Secretary General of the Foundation from 1 January 2002 to 15 October 2020.
Cerreto Sannita (BN), 4 December 1936 – Milan 24 November 2024.
He graduated in Law from the Università Cattolica in 1958 (110/110 cum laude) and dedicated himself to the study of social sciences applied to management. He was an assistant and then lecturer in organisational behaviour at the CUOA (University Centre for Business Organisation) in Padua in the 1960s and lecturer in Organisational Sociology in the Faculty of Political Science at the Catholic University from 1986 to 2010. He has carried out social research in contemporary organisations, contributing to the birth and development of ‘organisational aesthetics’ as a distinct field of enquiry within organisational studies. He has published numerous essays and volumes, in Italian and English, on these topics (go to website).
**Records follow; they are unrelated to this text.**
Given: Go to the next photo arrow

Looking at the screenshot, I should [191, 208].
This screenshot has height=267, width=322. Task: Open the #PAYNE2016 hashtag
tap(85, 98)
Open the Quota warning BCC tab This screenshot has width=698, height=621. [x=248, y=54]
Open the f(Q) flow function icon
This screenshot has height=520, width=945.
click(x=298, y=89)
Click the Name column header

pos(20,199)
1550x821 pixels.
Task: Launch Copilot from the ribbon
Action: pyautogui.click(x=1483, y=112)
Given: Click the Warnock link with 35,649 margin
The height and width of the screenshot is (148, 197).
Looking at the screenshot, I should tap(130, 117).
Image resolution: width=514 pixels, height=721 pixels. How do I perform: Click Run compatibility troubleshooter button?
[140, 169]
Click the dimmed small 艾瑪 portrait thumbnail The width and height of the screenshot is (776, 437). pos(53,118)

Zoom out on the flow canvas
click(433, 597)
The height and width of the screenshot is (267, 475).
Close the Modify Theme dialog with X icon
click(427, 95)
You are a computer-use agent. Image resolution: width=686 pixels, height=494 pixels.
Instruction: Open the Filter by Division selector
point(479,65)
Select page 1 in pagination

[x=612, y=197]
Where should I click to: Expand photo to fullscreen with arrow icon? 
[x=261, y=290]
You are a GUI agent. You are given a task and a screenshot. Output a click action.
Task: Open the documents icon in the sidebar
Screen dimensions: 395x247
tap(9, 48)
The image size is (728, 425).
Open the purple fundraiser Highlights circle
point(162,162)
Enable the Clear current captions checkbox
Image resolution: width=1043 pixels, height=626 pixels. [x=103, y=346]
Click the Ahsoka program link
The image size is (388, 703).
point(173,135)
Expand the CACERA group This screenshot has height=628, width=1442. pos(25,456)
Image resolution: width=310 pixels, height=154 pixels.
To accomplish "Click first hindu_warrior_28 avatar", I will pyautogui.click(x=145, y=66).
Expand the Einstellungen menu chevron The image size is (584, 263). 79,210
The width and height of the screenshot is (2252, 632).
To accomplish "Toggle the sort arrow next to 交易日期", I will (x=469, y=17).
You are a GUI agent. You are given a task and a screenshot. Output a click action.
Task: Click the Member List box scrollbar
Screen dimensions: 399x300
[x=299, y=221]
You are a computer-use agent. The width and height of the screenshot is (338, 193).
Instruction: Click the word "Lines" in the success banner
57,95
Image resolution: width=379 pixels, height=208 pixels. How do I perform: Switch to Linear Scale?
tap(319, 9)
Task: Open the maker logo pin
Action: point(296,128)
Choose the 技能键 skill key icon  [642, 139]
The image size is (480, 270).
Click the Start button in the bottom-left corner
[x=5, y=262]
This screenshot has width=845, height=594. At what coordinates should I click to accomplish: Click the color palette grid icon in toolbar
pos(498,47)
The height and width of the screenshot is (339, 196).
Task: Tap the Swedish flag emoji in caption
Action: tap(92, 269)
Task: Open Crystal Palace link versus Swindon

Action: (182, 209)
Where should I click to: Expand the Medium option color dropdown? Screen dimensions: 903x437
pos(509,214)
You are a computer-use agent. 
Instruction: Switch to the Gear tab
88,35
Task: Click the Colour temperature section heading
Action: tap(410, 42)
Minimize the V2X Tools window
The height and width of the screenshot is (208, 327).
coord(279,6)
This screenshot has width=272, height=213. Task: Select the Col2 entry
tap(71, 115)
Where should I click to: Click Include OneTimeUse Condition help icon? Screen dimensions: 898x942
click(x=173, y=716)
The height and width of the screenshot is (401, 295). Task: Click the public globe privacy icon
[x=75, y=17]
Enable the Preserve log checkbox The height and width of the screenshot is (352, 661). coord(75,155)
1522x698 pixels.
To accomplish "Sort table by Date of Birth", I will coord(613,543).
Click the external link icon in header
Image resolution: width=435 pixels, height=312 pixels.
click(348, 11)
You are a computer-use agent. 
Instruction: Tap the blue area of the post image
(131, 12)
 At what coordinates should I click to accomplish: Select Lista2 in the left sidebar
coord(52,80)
From 1961 to 1970 he devoted himself to research, management training and management consulting, working mainly within consulting firms (in particular, Pietro Gennaro & Associati and the Boston Consulting Group).
From 1970 to 1977 he worked in companies, with direct managerial responsibilities: he was director of the UPIM network, within the Rinascente group, from 1970 to1 1974; from 1974 to 1977 he was co-general manager of an industrial conglomerate.
From 1977 to 2004, he led ISTUD (Institute of Management Studies) as Director General.
From January 2002 to 2020 he served as Secretary General of the Giorgio Cini Foundation in Venice.
To him we owe the ‘return’ of Paolo Veronese’s Wedding at Cana in the Palladian refectory of the Benedictine monastery of San Giorgio, which inaugurated the start of the digitisation of the Foundation’s heritage, with the creation of the ARCHiVe project.
During his term of office, the Manica Lunga Library, designed by Michele De Lucchi in the convent dormitory and dedicated to the history of art, was built; the
Vittore Branca’ residence was opened, recovering a building on the island, which allows young researchers and established scholars to stay and study in San
Giorgio; the Labyrinth dedicated to Borges, designed by architect Randoll Coate, was built
It was also during this period that a series of new cultural projects, including The Dialogues of San Giorgio, which promote discussions between experts from different disciplines on issues of great political social and cultural relevance. The most recent and significant realisation is the transformation of the island’s former ‘squero’ into a music auditorium that has become one of the most fascinating spaces on the Venetian cultural scene.